In 1931, Iswolsky went to Nagasaki in Japan where she was married and became Baroness R. Ungern-Sternberg. The marriage was unhappy and, in 1932, she returned to Paris and since then used her original name only.

In 1941, Isvolsky moved from France to the United States. She stopped in New York City and, for the first time, received support from the Tolstoy Foundation. Here she met with Irma Manziarli who was born in Saint Petersburg and whose parents were German Protestants. During meetings at the home of Manziarli, she had the idea of publishing an ecumenical magazine. Among the founders of the magazine were people such as Vasily Janowski, the writer and doctor, Arthur Lourie, a composer and convert to Catholicism and Alexander Kazembek, party leader of the Mladorossi.
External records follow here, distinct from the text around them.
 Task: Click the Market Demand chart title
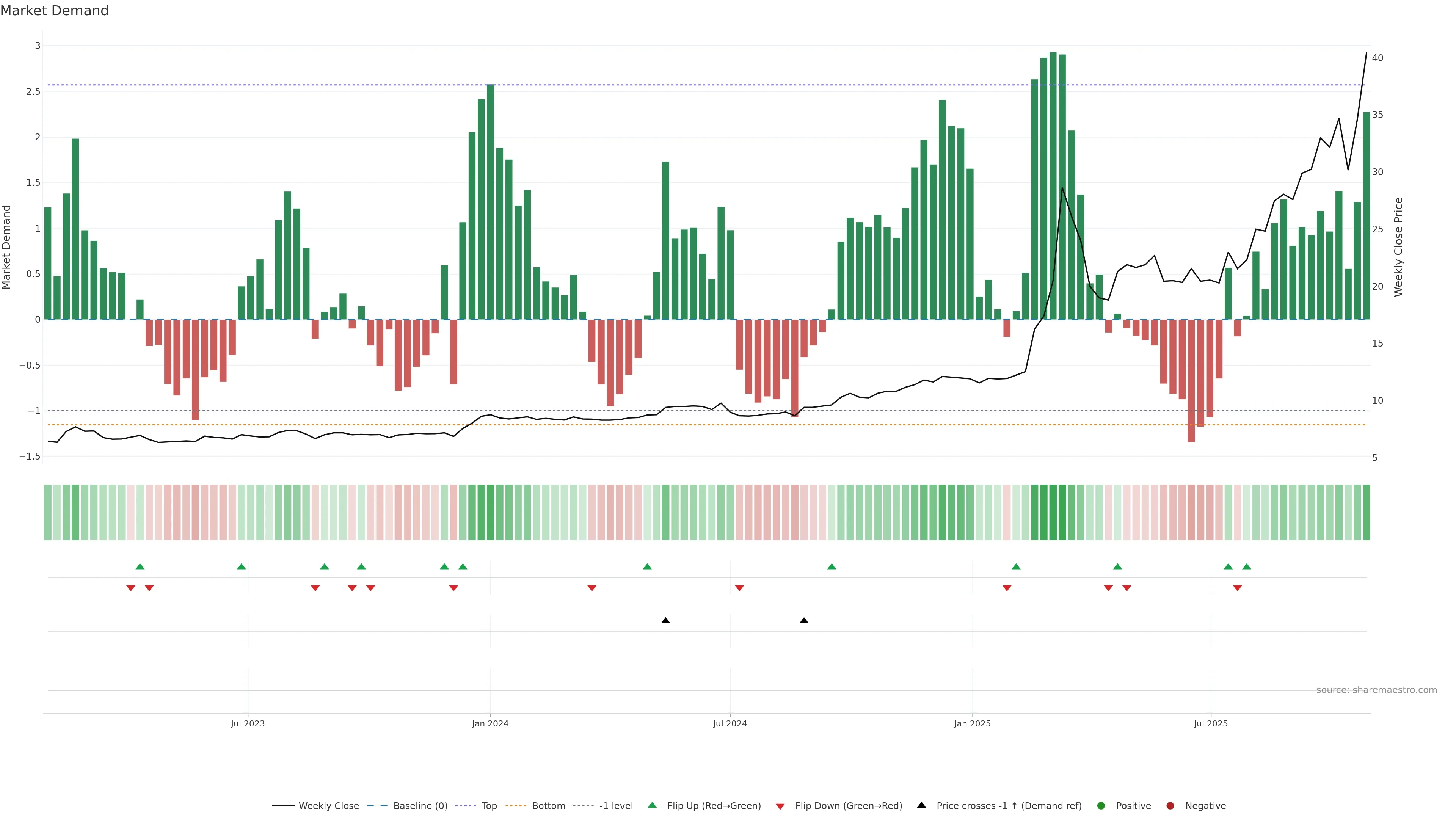pyautogui.click(x=54, y=11)
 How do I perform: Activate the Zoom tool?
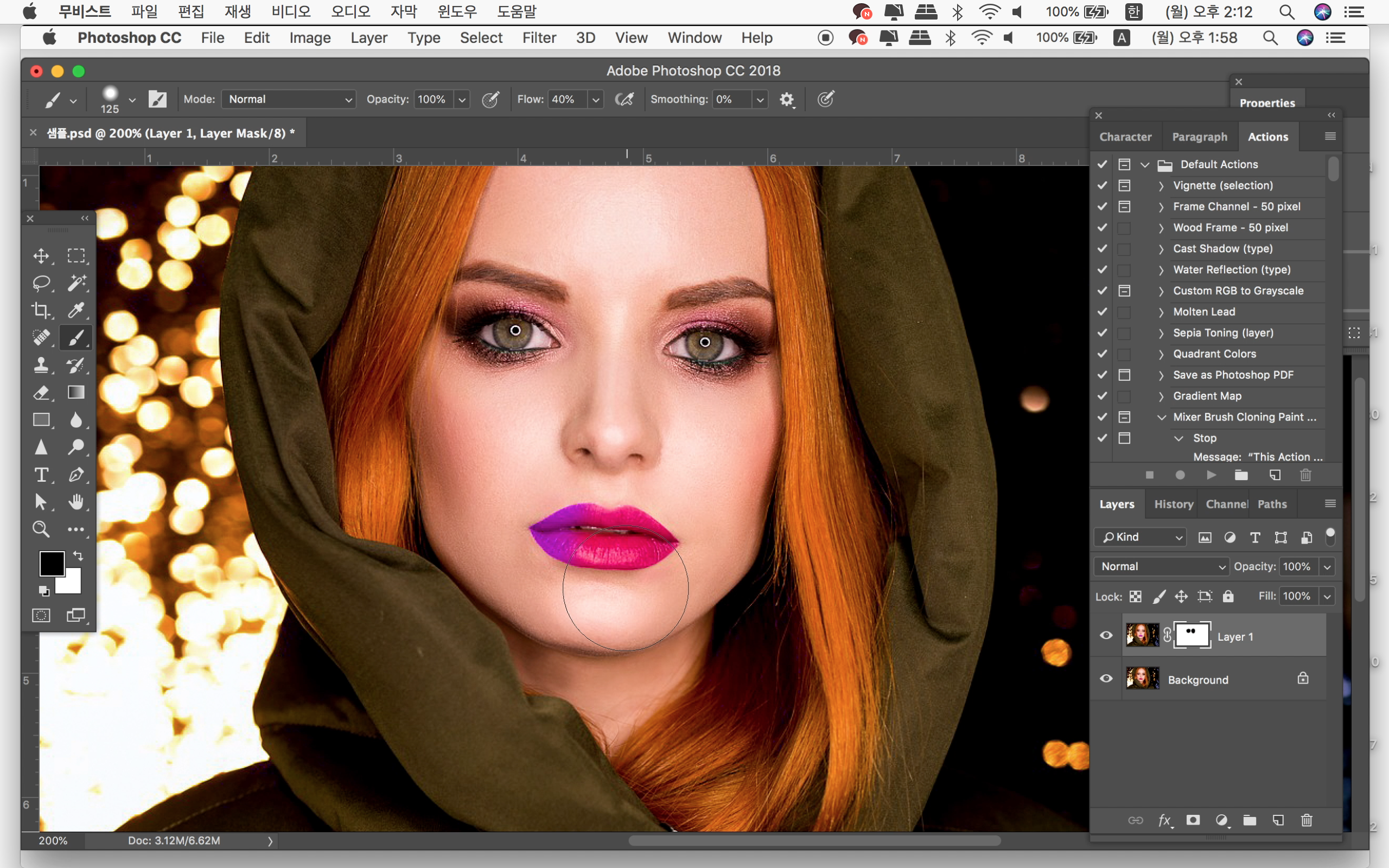point(41,529)
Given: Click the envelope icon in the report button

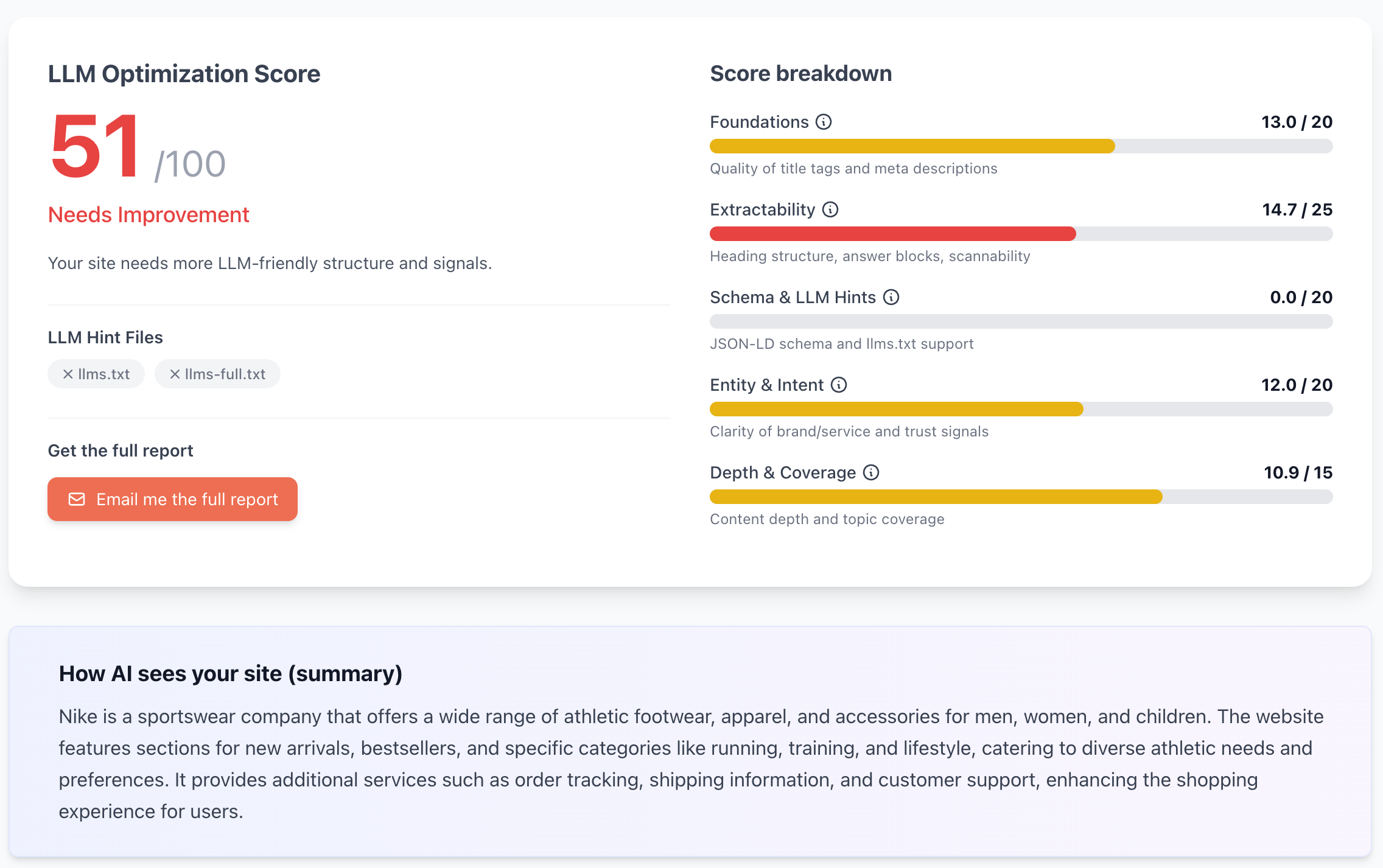Looking at the screenshot, I should click(x=77, y=499).
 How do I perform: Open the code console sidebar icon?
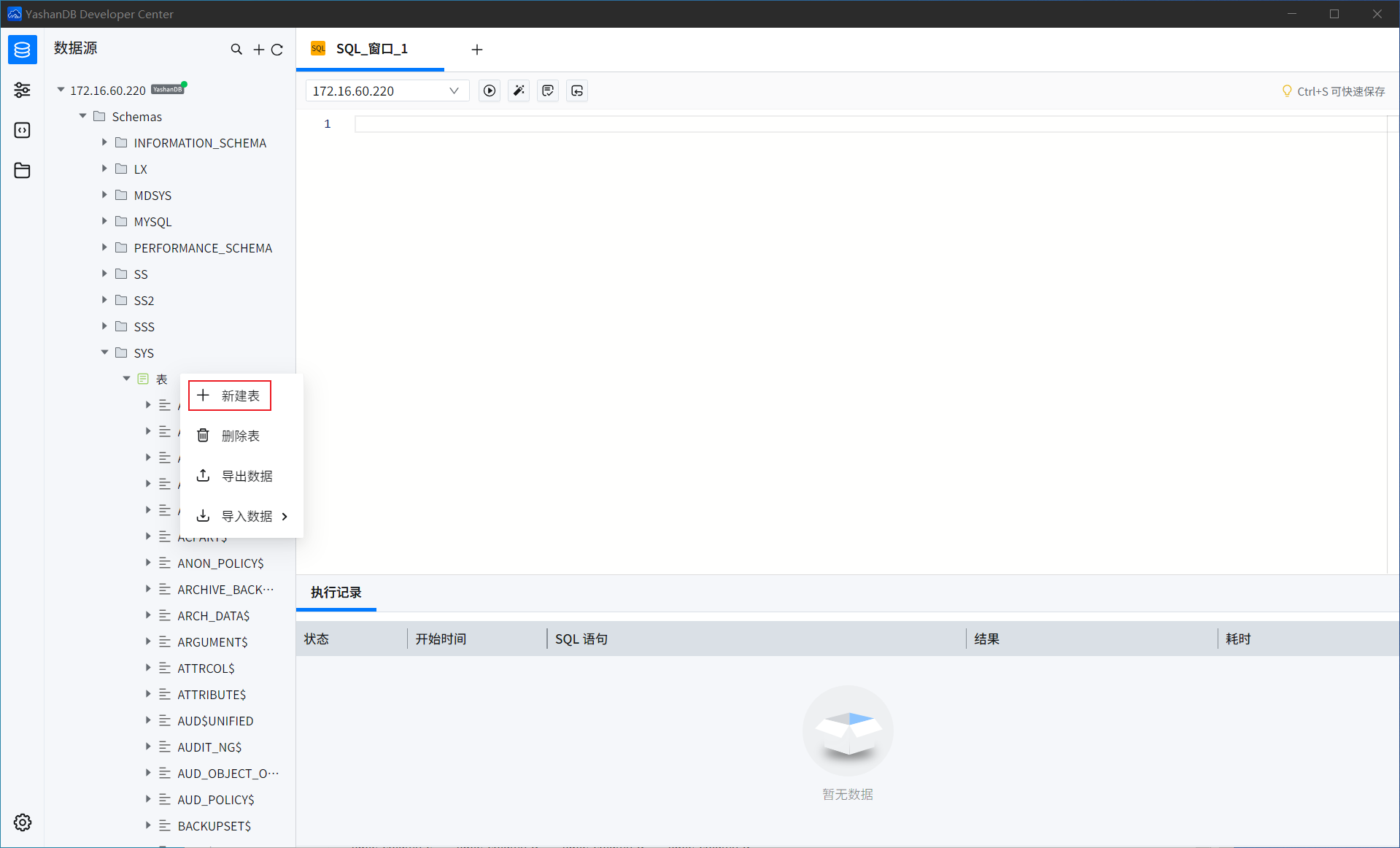pyautogui.click(x=22, y=130)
The magazine title, The Third Hour, was taken from the Acts of the Apostles (Acts 2. 4-17). The first issue was published in 1946 in three versions: English, Russian and French. There were ten issues published in all. The last, in 1976 after Isvolsky's death, was dedicated to her. The purpose of the magazine was to unite all Christians—Catholics, Orthodox and Protestants. The magazine published the work of authors such as Simone Weil, Edith Stein, Mother Maria Skobtsova and Pierre Teilhard de Chardin. It was attended by eminent scholars Jacques Maritain, Karl Barth and Jean Daniélou. When it became possible, Hélène visited Russia. Initially, with Dorothy Day she traveled by train from Moscow to Vladivostok.

In 1961, she made a journey by car along the route Leningrad - Novgorod - Moscow - Vladimir - Tula - Oryol - Kharkiv - Poltava - Kiev. In Moscow, she visited the tomb of Vladimir Solovyov, where she collected some soil (in December 1975 in Tivoli, New York, the soil was placed in her grave). In the United States, she joined the social movement Catholic Worker. In her 60s, Isvolsky lived at times in Tivoli. Not far from Tivoli was a small Benedictine monastery and she began to take an active part in its spiritual life. In 1972, the monastery moved about 50 miles south to Cold Spring, New York, and in summer 1974, she moved from New York City to Cold Spring to be closer. The brothers helped her maintain a library, an extensive archive. Iswolsky died on Christmas Eve 1975, in a hospital near Cold Spring. Shortly before her death, she became an oblate of the Traditionalist Catholic Benedictine Abbey of Regina Laudis, taking the name Olga.

==Works==
- Light before Dusk: A Russian Catholic in France, 1923-1941
- Soul of Russia
- Christ in Russia: The History, Tradition, and Life of the Russian Church
- Our Lady of Guadalupe Phenomenon
- The Diary of a Russian Priest by Alexander Elchaninov, translated by Hélène Iswolsky, London, 1967
- No Time to Grieve: An Autobiographical Journey from Russia to Paris to New York, 1985.